SUPERIOR VENA CAVA SYNDROME
Superior vena cava syndrome (SVCS) is a common occurrence in cancer patients and can lead to life-threatening complications such as cerebral or laryngeal edema. Although most commonly resulting from external compression of the vena cava by a tumor, SVCS can also stem from nonmalignant causes in cancer patients.
Etiology
Malignant causes
Primary intrathoracic malignancies are the cause of SVCS in approximately 87% to 97% of cases. The most frequent malignancy associated with the syndrome is lung cancer, followed by lymphomas and solid tumors that metastasize to the mediastinum.
Lung cancer SVCS develops in approximately 3% to 15% of patients with bronchogenic carcinoma, and it is four times more likely to occur in patients with right- versus left-sided lesions.
Metastatic disease Breast and testicular cancers are the most common metastatic malignancies causing SVCS, accounting for > 7% of cases. Metastatic disease to the thorax is responsible for SVCS in ~3% to 20% of patients.
Nonmalignant causes
Thrombosis The most common nonmalignant cause of SVCS in cancer patients is thrombosis secondary to venous access devices.
Other nonmalignant causes include cystic hygroma, substernal thyroid goiter, benign teratoma, dermoid cyst, thymoma, tuberculosis, histoplasmosis, actinomycosis, syphilis, pyogenic infections, radiation therapy, silicosis, and sarcoidosis. Some cases are idiopathic.
Signs and symptoms
Classic symptoms Patients with SVCS most often present with complaints of facial edema or erythema, dyspnea, cough, orthopnea, or arm and neck edema. These classic symptoms are seen most commonly in patients with complete obstruction, as opposed to those with mildly obstructive disease.

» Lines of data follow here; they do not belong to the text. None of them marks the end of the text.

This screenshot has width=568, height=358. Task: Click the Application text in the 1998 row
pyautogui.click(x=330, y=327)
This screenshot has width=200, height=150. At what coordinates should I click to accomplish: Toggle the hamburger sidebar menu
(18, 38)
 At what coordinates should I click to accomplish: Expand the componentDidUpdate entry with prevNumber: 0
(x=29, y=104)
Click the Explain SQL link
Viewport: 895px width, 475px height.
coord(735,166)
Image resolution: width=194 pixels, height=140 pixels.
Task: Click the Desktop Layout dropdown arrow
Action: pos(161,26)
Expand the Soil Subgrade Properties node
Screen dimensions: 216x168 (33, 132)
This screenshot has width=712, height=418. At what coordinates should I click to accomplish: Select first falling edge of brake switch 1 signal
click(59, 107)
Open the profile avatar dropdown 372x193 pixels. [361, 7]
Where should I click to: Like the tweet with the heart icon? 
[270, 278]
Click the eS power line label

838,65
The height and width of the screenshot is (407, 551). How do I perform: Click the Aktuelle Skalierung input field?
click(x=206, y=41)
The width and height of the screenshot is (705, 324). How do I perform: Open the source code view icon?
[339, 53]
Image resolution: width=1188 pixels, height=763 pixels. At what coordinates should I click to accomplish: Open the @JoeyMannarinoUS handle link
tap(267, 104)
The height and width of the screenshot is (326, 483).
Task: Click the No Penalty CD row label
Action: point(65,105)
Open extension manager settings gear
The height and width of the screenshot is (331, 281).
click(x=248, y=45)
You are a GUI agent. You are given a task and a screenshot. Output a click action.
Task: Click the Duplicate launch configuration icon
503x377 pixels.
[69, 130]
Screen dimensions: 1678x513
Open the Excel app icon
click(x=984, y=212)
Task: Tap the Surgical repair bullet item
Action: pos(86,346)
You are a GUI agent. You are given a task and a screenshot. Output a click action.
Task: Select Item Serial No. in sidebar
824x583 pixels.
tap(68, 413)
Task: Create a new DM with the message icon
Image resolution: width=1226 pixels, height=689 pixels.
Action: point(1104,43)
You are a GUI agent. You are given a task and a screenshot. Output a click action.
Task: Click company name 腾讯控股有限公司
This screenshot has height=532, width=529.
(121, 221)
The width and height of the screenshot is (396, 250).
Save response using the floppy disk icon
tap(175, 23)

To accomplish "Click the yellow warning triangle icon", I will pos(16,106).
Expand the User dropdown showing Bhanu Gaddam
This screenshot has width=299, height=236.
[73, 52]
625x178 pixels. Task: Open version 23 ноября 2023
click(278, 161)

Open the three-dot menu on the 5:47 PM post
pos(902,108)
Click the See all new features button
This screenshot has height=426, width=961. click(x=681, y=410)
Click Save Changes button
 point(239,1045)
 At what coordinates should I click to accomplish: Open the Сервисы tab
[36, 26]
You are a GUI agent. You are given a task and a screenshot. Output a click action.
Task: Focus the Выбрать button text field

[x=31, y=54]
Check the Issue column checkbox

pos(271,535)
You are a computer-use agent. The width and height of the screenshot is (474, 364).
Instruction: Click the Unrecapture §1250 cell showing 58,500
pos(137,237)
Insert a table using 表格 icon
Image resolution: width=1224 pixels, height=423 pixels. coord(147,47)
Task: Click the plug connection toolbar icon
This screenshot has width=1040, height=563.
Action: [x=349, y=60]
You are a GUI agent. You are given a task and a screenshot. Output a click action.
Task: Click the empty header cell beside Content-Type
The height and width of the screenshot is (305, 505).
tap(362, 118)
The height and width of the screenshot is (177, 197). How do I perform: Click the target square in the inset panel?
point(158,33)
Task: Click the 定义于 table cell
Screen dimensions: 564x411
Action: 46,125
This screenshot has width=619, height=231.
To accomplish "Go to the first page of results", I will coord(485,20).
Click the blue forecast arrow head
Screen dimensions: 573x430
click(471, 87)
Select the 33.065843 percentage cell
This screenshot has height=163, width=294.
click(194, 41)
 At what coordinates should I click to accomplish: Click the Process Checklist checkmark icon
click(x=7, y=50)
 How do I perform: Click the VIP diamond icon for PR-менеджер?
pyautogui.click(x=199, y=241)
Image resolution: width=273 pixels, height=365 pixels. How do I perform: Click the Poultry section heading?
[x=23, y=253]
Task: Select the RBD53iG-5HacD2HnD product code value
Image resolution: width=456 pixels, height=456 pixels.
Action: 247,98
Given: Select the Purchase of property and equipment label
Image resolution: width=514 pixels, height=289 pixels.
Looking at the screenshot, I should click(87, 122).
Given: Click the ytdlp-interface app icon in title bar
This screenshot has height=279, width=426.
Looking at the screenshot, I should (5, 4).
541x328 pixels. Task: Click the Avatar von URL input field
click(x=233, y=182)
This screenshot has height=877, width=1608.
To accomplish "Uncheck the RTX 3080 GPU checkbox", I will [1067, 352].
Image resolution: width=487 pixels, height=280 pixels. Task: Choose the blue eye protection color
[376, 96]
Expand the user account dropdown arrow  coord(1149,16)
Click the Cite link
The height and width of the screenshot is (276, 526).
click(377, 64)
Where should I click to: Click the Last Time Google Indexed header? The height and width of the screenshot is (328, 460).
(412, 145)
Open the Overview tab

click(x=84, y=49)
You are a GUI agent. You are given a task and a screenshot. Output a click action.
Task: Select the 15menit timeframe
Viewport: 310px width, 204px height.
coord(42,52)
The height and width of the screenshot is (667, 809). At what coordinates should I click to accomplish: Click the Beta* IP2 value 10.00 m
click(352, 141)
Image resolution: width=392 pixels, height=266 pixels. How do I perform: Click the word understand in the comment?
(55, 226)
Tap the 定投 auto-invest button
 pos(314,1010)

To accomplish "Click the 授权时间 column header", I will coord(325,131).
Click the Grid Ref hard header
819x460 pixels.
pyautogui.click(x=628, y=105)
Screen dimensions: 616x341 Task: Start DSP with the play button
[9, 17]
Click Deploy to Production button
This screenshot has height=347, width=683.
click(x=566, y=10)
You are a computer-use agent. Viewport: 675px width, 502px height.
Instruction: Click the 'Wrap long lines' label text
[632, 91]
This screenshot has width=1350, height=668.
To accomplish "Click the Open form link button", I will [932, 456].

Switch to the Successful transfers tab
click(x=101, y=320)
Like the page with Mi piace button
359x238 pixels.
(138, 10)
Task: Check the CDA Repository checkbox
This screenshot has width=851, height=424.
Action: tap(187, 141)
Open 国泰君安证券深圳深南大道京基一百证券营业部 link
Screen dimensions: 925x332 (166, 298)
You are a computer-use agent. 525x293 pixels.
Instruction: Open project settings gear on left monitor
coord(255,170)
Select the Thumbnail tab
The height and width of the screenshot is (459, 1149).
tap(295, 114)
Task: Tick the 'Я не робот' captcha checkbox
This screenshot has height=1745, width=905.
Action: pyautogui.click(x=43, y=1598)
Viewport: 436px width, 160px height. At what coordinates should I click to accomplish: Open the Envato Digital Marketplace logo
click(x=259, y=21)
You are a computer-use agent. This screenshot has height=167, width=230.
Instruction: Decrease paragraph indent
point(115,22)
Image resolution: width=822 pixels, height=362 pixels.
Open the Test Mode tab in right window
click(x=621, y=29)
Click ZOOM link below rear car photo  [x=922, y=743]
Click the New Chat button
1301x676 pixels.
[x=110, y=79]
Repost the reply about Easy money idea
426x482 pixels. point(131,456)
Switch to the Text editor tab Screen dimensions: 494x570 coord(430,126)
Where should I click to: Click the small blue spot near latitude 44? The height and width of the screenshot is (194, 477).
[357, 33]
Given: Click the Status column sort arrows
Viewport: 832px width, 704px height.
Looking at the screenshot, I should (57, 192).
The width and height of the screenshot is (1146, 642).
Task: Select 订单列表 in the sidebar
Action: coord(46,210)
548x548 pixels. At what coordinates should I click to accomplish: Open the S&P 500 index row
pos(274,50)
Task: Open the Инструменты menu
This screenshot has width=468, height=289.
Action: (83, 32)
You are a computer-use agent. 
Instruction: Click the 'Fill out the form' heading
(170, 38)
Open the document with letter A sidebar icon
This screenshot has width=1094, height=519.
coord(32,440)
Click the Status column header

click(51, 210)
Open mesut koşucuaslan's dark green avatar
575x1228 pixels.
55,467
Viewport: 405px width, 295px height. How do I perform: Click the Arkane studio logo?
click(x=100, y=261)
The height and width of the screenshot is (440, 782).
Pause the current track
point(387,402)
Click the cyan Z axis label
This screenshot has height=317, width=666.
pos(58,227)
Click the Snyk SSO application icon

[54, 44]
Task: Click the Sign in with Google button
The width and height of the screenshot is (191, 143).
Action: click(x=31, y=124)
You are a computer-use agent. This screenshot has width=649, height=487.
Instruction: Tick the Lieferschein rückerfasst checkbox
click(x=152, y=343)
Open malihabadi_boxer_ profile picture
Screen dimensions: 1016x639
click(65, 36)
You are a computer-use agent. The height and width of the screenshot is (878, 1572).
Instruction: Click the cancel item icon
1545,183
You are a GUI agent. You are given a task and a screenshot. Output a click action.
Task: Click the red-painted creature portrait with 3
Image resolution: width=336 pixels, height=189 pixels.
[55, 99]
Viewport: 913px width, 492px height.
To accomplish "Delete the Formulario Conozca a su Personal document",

Other associated symptoms may include hoarseness, dysphagia, headaches, dizziness, syncope, lethargy, and chest pain. The symptoms may be worsened by positional changes, particularly bending forward, stooping, or lying down.
Common physical findings The most common physical findings include edema of the face, neck, or arms; dilatation of the veins of the upper body; and plethora or cyanosis of the face. Periorbital edema may be prominent.
Other physical findings include laryngeal or glossal edema, mental status changes, and pleural effusion (more commonly on the right side).
Diagnosis
It is important to establish the diagnosis and underlying etiology of SVCS, because some malignancies may be more amenable to specific treatment regimens than others. In the majority of cases, the diagnosis of SVCS is evident based on clinical examination alone.
The following diagnostic procedures may aid in establishing the diagnosis of SVCS and its etiology: chest x-ray, bronchoscopy, limited thoracotomy or thoracoscopy, contrast and radionuclide venography, Doppler ultrasonography, CT (especially contrast-enhanced spiral CT), and MRI.
Prognosis
The prognosis of SVCS depends on the etiology of the underlying obstruction. A review by Schraufnagel showed the average overall survival after the onset of SVCS to be 10 months, but there was wide variation (± 25 months) depending on the underlying disease, with an average survival of 7.6 months. This duration was not significantly different from the survival duration of 12.2 months in patients presenting with SVCS as the primary manifestation of the disease. Thoracic malignancy, the most common cause of SVCS, had a poor prognosis of < 5 months’ survival.
Treatment
Treatment includes radiotherapy, chemotherapy, thrombolytic therapy and anticoagulation, expandable wire stents, balloon angioplasty, and surgical bypass.
Most patients derive sufficient relief from obstructive symptoms when treated with medical adjuncts, such as diuretics and steroids (see section on “Adjunctive medical therapy”), so they can tolerate a workup to determine the etiology of SVCS. In some instances, it is appropriate to delay treatment for 1 to 2 days if necessary to establish a firm tissue diagnosis.